Raw data START

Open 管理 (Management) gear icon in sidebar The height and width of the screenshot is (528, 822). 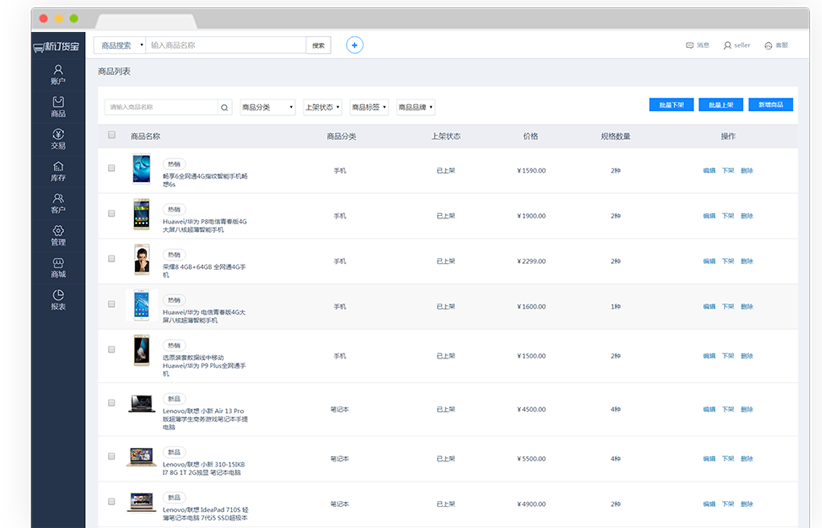[58, 235]
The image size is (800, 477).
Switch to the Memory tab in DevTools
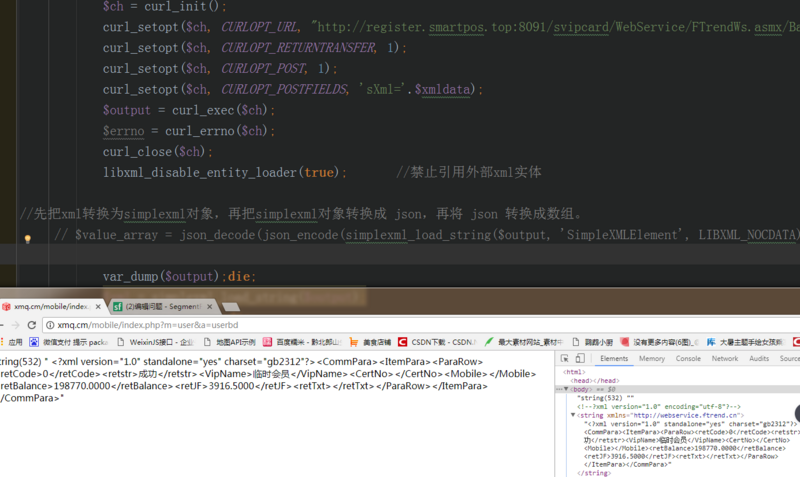pyautogui.click(x=652, y=358)
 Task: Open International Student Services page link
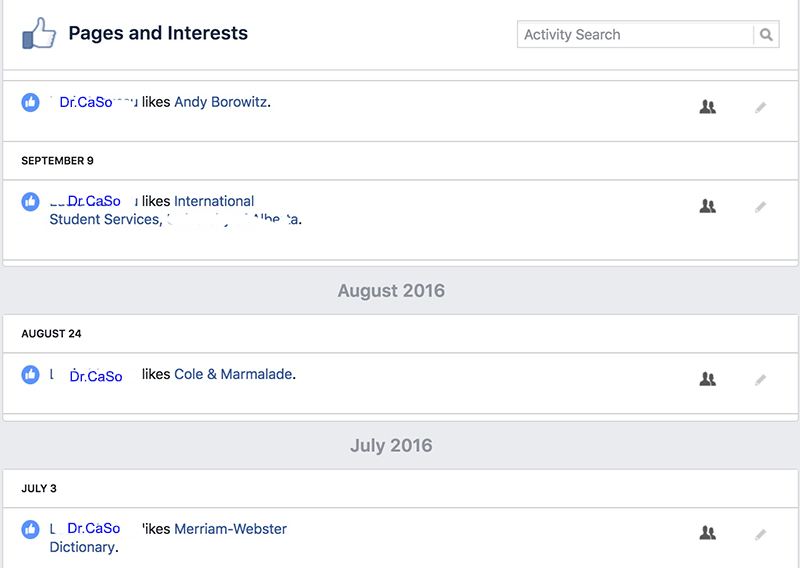[x=214, y=202]
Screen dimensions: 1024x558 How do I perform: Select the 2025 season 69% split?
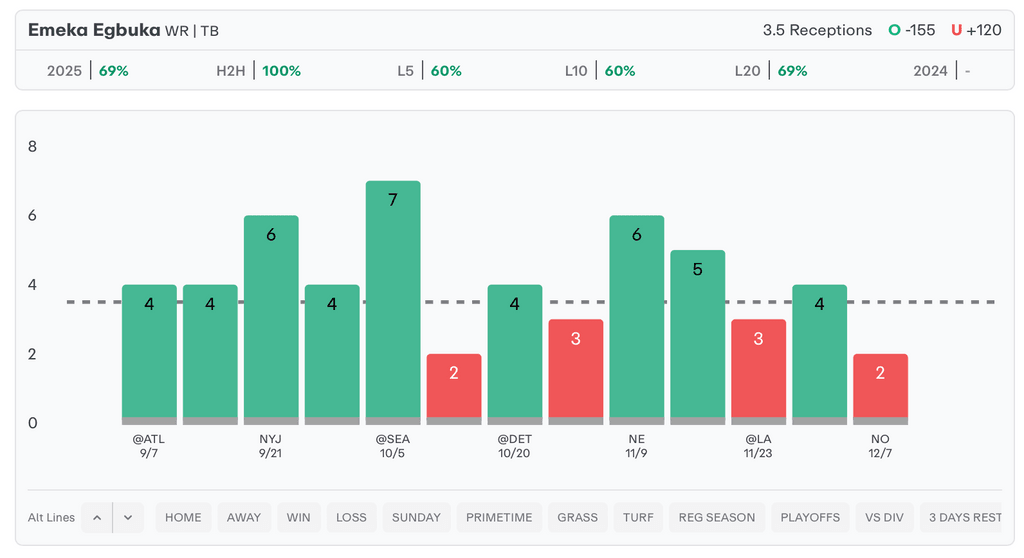coord(88,71)

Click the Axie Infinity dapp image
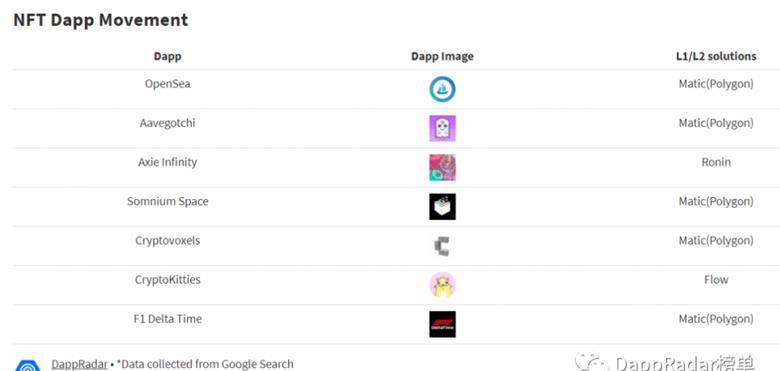[x=442, y=168]
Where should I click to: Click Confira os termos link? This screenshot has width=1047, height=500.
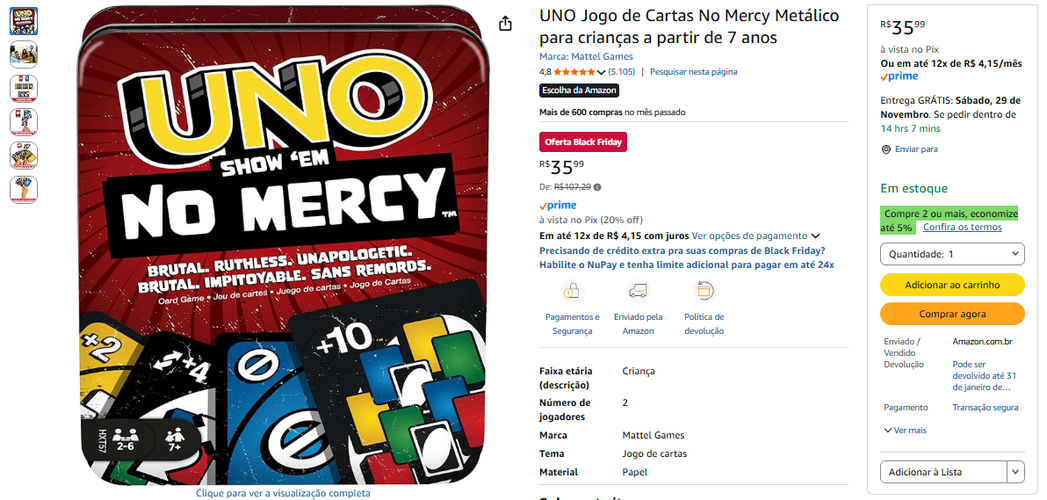point(962,227)
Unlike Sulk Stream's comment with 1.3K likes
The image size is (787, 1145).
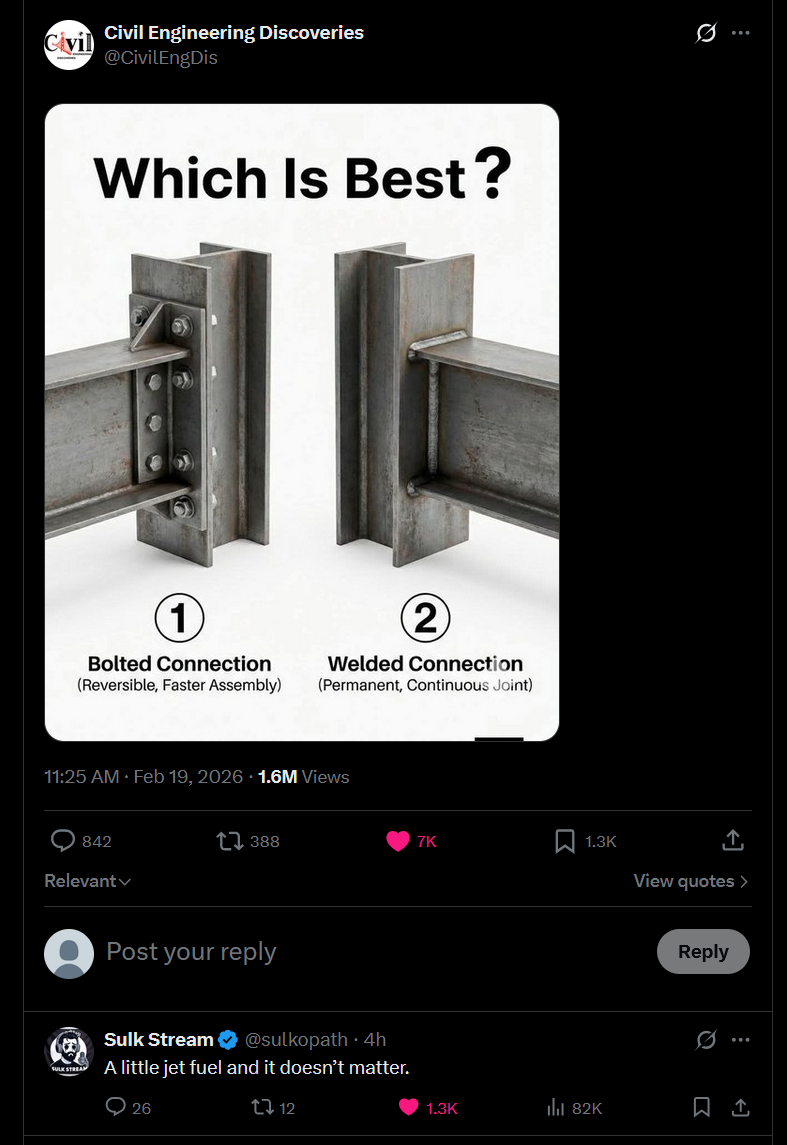pyautogui.click(x=408, y=1107)
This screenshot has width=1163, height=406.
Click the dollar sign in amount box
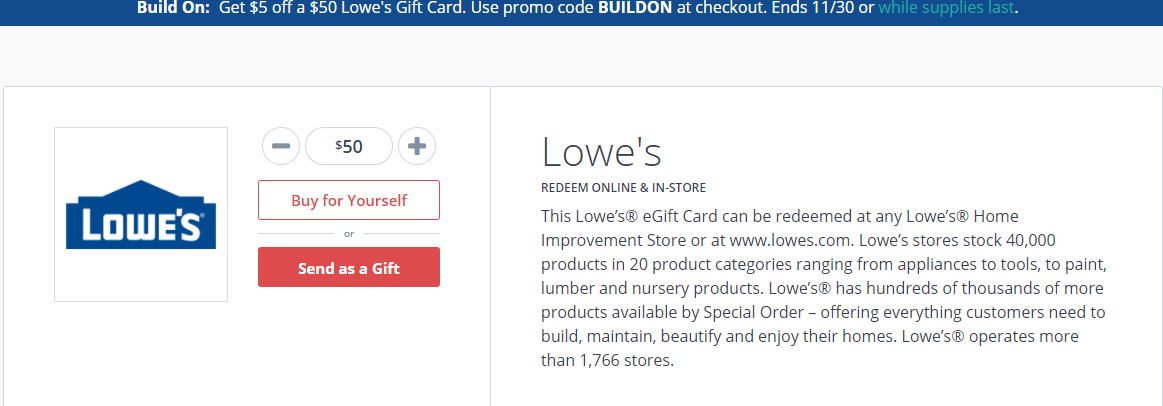coord(338,145)
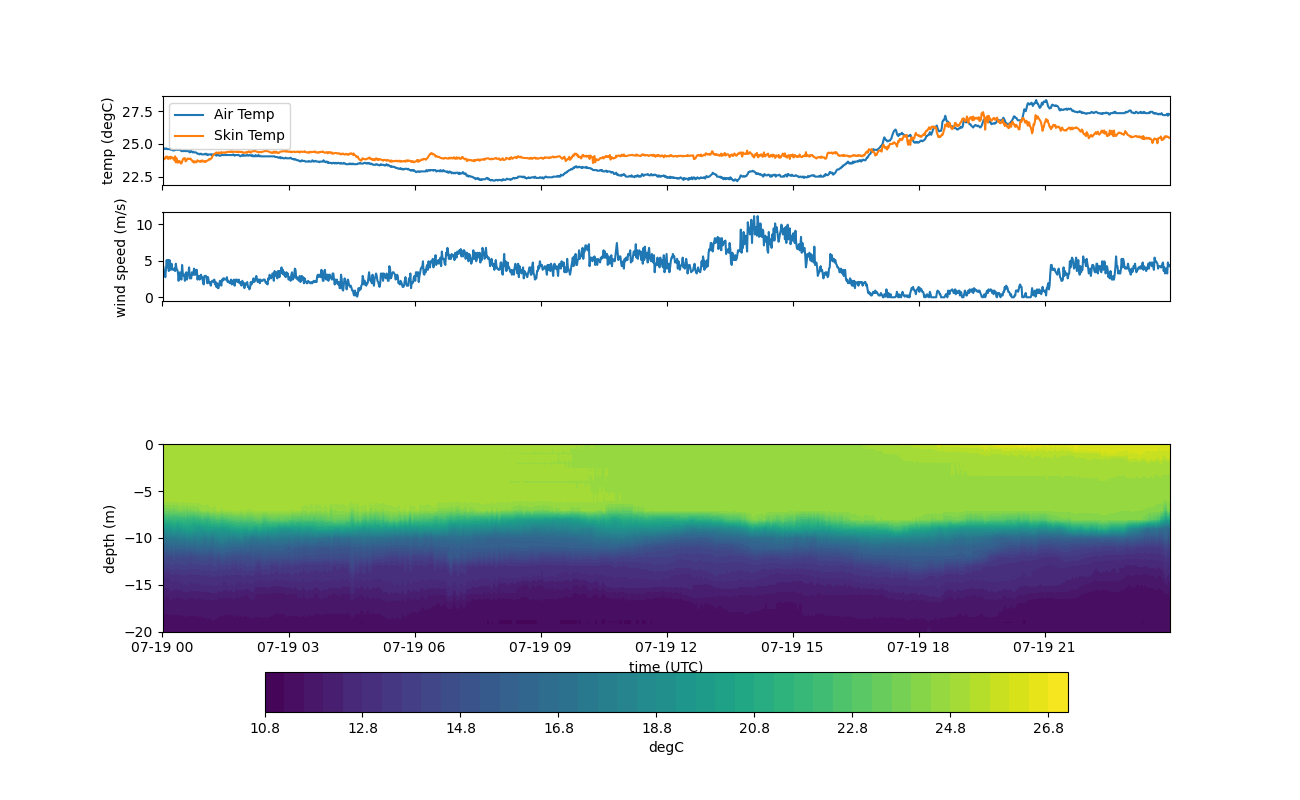Click the bright yellow end of colorbar
Image resolution: width=1300 pixels, height=800 pixels.
pos(1058,692)
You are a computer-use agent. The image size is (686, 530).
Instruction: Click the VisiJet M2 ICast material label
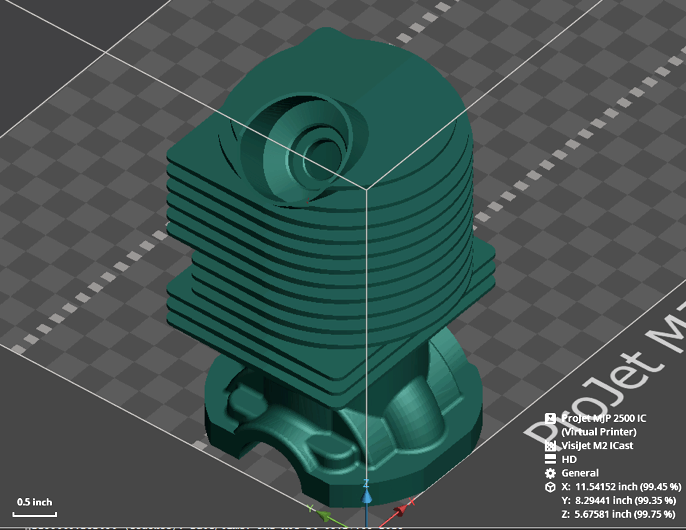click(x=597, y=446)
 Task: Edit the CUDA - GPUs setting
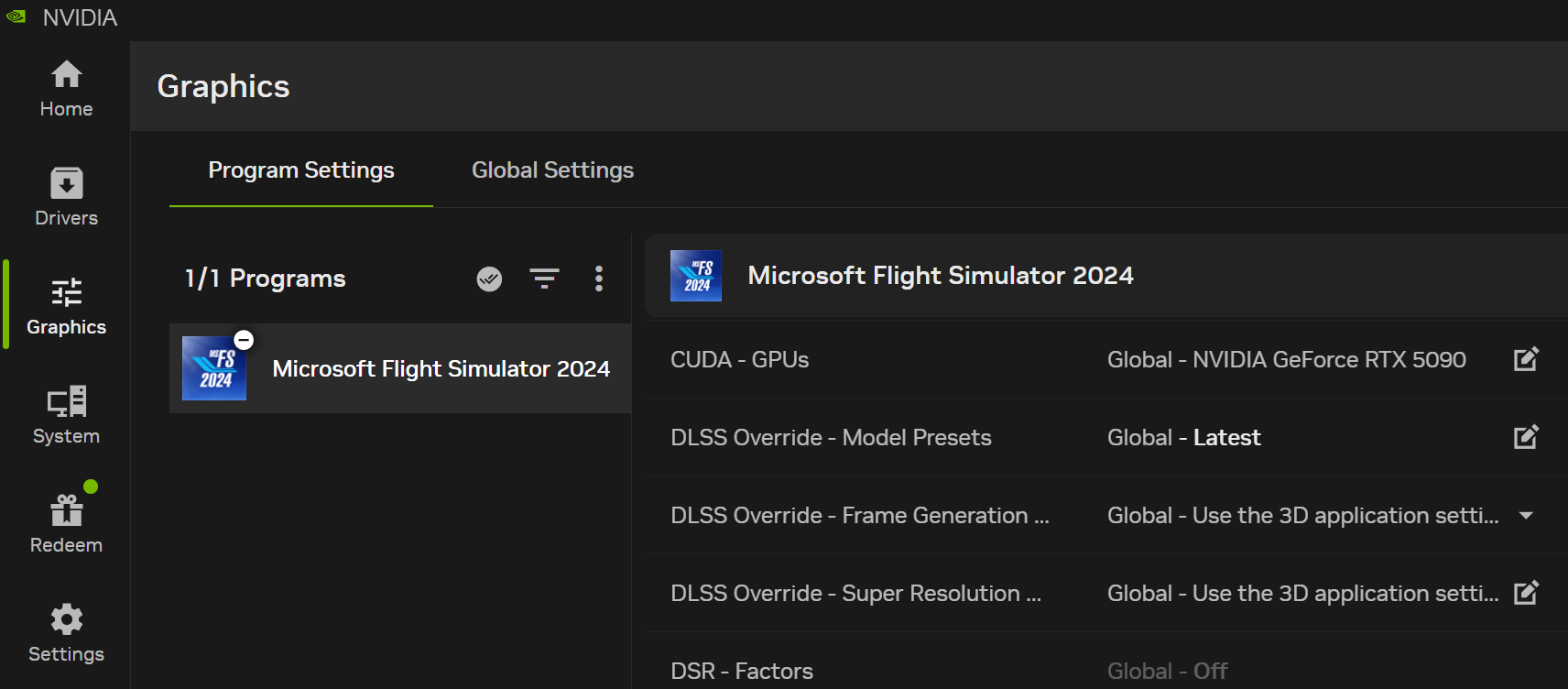1526,359
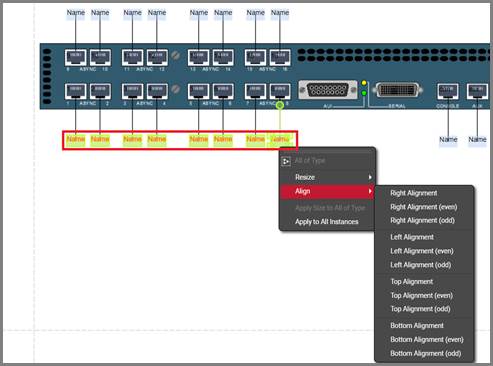This screenshot has height=366, width=493.
Task: Choose Right Alignment from the Align submenu
Action: (x=414, y=193)
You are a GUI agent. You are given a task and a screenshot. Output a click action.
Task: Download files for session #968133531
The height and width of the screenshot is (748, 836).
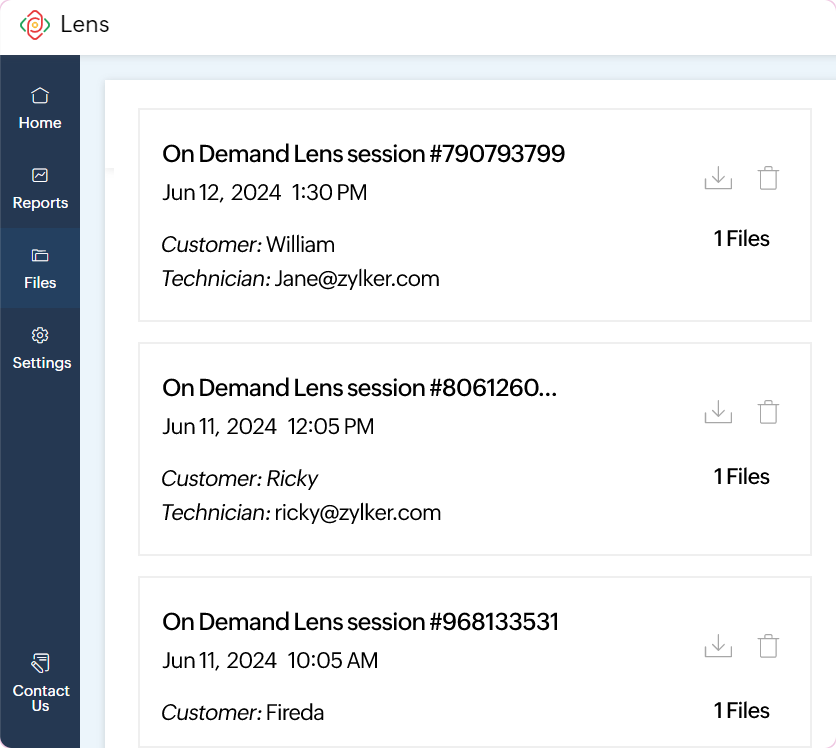coord(718,646)
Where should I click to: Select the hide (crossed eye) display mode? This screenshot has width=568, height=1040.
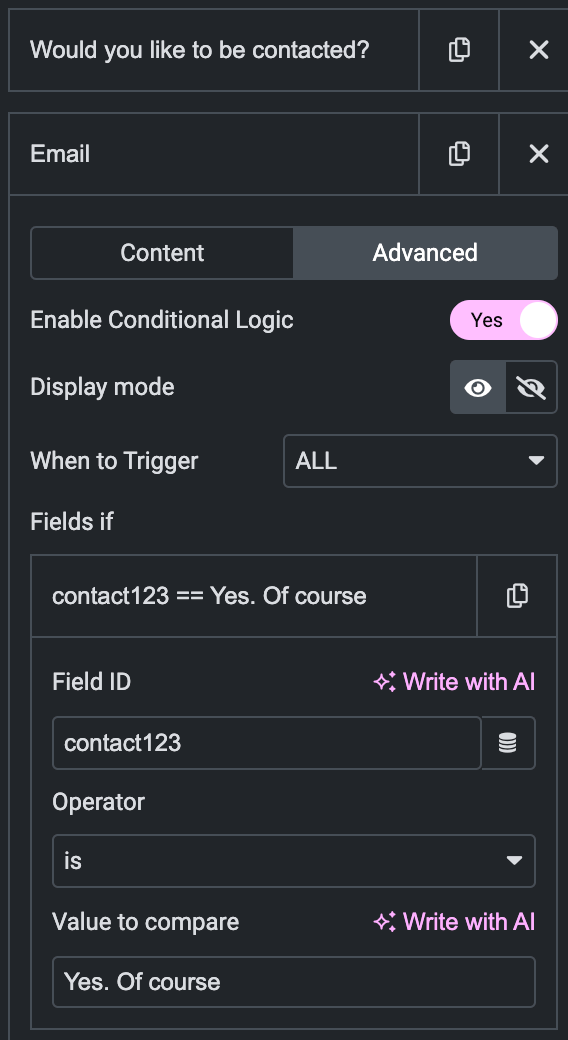coord(532,387)
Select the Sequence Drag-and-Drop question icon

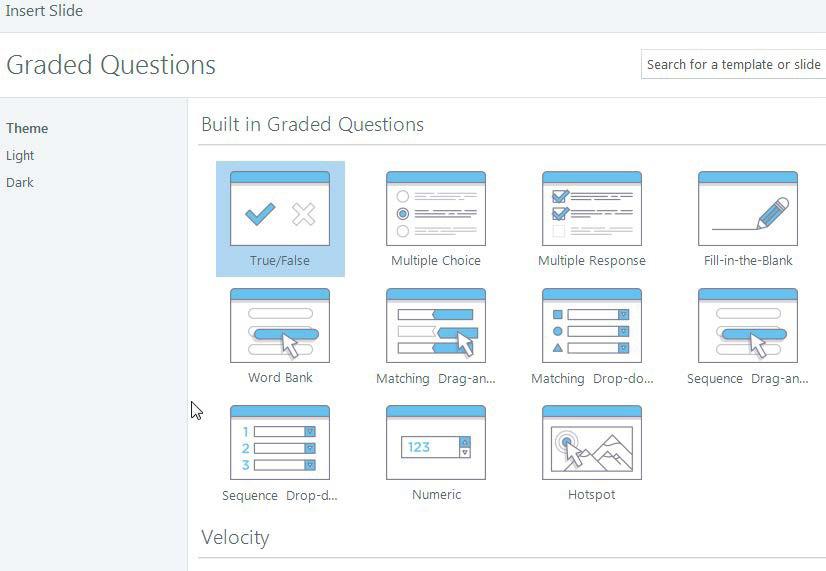tap(748, 326)
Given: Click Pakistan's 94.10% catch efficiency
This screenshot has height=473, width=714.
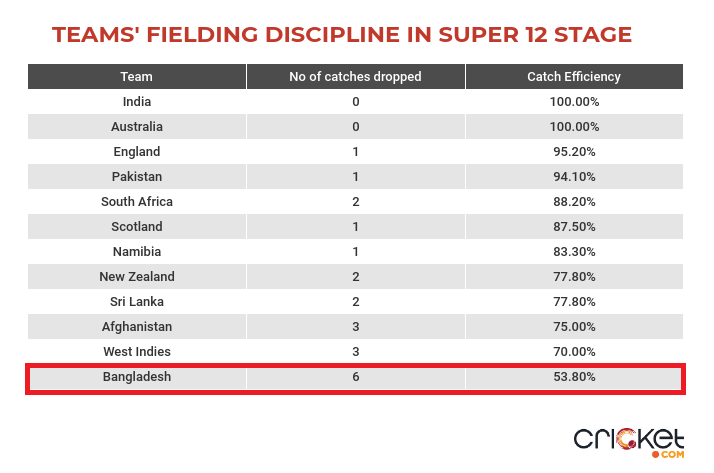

Raw data END

» **Work task**
Pull every line containing "agent" out of the data above.

» **Response for this exercise**
You are a computer-use agent. The image size is (686, 530).
You are a GUI agent. You are given a task and a screenshot. Output a click action.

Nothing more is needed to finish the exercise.